Intel has been having a tough few years trying to claw its way into smartphones and tablets and losing billions of dollars along the way. But it's still fighting.
As today's graphic shows, tablets and smartphones are now an important part of life, from shopping to offices.
Intel, the leading chipmaker for personal computers, ignored that market for too long. Recently it has been spending heavily to get back into the fast-growing mobile market so it can protect itself against slumping PC sales.
That effort hasn't been all that successful so far, with rivals such as Qualcomm and MediaTek controlling large pieces of the mobile market already. Having another viable player could help drive down prices in mobile through added competition, as well as provide consumers with more options.
Last week Intel chairman Andy Bryant kicked off an investor event by reinforcing his company's commitment to mobile regardless of all the losses. "I'm not going to tell you I'm proud of losing the kind of money we're losing," Mr Bryant told a crowd of investors and analysts at the company's California headquarters.
"But I'm also going to tell you I'm not embarrassed by it like I was a year ago about where we were."
He added that the company won't continue to accept losing so much money and it will make improvements. "This is the price you pay for sitting on the sidelines for a number of years, and then fighting your way back into a market," Mr Bryant said.
"We will get back in, we are getting back in."
Intel still has a lot of work to do in mobile.
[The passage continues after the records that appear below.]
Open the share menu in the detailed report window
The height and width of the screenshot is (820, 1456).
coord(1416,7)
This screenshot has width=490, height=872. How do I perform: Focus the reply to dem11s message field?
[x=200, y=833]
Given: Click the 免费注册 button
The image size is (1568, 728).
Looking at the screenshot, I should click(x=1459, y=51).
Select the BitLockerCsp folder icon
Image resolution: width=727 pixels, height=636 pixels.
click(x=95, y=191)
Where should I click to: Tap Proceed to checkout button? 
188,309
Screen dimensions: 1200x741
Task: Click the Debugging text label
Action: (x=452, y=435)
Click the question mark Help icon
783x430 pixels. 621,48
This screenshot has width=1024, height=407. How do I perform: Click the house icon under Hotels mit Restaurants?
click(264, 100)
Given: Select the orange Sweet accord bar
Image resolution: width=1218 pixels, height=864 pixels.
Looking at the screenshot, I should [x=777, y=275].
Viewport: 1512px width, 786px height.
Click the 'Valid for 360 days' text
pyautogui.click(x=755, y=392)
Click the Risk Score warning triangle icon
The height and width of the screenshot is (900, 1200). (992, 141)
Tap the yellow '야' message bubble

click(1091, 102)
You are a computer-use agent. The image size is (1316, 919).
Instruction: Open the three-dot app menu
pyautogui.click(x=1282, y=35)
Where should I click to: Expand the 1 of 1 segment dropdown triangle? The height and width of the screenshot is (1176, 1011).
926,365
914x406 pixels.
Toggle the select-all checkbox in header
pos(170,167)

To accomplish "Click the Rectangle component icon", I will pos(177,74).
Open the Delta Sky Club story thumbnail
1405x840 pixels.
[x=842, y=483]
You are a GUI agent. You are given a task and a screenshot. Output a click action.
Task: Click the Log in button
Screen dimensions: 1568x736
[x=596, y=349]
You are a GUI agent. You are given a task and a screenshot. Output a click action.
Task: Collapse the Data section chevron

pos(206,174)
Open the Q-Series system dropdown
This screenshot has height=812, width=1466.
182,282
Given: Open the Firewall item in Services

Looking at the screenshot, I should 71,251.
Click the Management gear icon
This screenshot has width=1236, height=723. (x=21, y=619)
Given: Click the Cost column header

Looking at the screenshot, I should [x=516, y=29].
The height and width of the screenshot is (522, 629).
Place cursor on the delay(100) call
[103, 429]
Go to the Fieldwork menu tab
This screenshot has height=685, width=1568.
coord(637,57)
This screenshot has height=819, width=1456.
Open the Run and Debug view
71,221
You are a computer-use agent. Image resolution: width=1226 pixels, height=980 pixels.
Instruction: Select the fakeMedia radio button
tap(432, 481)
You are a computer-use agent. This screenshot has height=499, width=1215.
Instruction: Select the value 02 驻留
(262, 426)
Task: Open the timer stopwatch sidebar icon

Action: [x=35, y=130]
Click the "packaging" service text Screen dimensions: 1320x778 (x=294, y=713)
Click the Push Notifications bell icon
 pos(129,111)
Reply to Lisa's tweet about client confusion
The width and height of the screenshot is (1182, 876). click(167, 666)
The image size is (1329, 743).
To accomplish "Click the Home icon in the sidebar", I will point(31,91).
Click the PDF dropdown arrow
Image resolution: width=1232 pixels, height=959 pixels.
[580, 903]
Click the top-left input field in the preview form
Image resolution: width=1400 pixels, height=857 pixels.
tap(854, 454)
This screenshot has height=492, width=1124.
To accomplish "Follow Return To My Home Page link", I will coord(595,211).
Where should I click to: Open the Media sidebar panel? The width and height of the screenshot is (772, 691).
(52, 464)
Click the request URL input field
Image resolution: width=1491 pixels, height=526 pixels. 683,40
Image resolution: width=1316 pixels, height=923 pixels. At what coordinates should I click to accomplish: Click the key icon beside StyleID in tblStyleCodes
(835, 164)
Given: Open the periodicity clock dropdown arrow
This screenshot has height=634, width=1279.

It has said it expects losses in mobile to continue through next year.
Saying it wants to integrate the mobile business more within the company, Intel said on Monday that it will combine its mobile and PC chip groups.
For now, Intel has managed to get its mobile processors or modems into just a handful of products, including the Asus PadFone X Mini smartphone-tablet hybrid in the US and Samsung Galaxy Alpha smartphone in Europe and Asia. Many of its mobile sales are going to entry-level tablets, though it's had to offer subsidies to manufacturers as part of the deals.
Despite Intel's woes in mobile, its main businesses of selling chips for PCs and data centres continue to be strong.
Intel's shares closed up nearly 5pc on Thursday after the company predicted revenue growth for 2015 in the "mid-single digits", ahead of analysts' expectations. The shares rose again yesterday.
Intel, helped by a stabilising personal computer market, gave a sales forecast for 2015 that was above Wall Street's expectations and also raised its dividend, sending its shares higher yesterday.
In a press release on Thursday evening, Intel said it expects revenue to grow by a mid-single digit percentage next year. Analysts on average have been forecasting 3.4pc revenue growth for 2015.